Одним из первых мыслителей, поставивших вопрос о соотношении путей развития Европы и России, был П. Я. Чаадаев. Европейскую цивилизацию он оценивал как единственно перспективную: она представляет собой единство религии, культуры и нравственности. Все другие формы исторического развития, по его мнению, тупиковые, так как представляют собой искаженные формы европейской цивилизации. Россия, как считает философ, занимает как бы промежуточное место между Западной Европой и Азией.
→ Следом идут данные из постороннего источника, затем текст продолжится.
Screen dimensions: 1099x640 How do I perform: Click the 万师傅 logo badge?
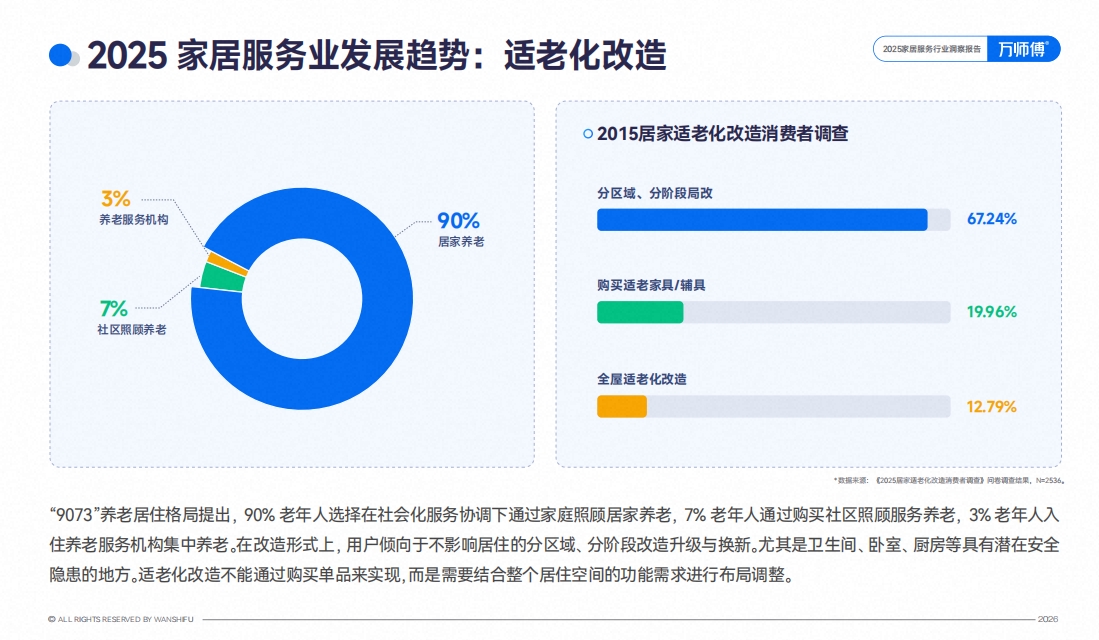point(1024,49)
Чтобы занять достойное место в мире, она должна пройти быстрыми темпами все европейские исторические этапы. "Пройдет немного времени, - писал он, - и, я уверен - великие идеи, раз настигнув нас, найдут у нас более удобную почву для своего развития..."
(1)
Эти рассуждения, ориентировавшие на Запад, как бы скрывали альтернативу: путь исторического развития России мог быть или самостоятельным, особым, "истинным" (И.В.Киреевский) или "европейским". Сама логика решения этого историей поставленного вопроса разделила русских мыслителей на славянофилов и западников, рассматривавших с разных сторон одни и те же задачи возрождения России. Славянофилы основу своеобразия русской жизни видели в этико-религиозной основе, в соборности русского народа, в кротости, в мужественности русского характера (И. В. Киреевский, А. С. Хомяков, К. С. Аксаков). Душевную целостность русского человека, проистекающую из единства рассудка и эмоций, они противопоставляли односторонности, рассудочности, рационализму, индивидуализму и эгоизму европейца. Западники же (К. Д. Кавелин, Т. Н. Грановский, А. И. Герцен, В. Г. Белинский) большое значение в историческом процессе придавали субъекту и противопоставляли личную активность европейцев слабости таковой в России.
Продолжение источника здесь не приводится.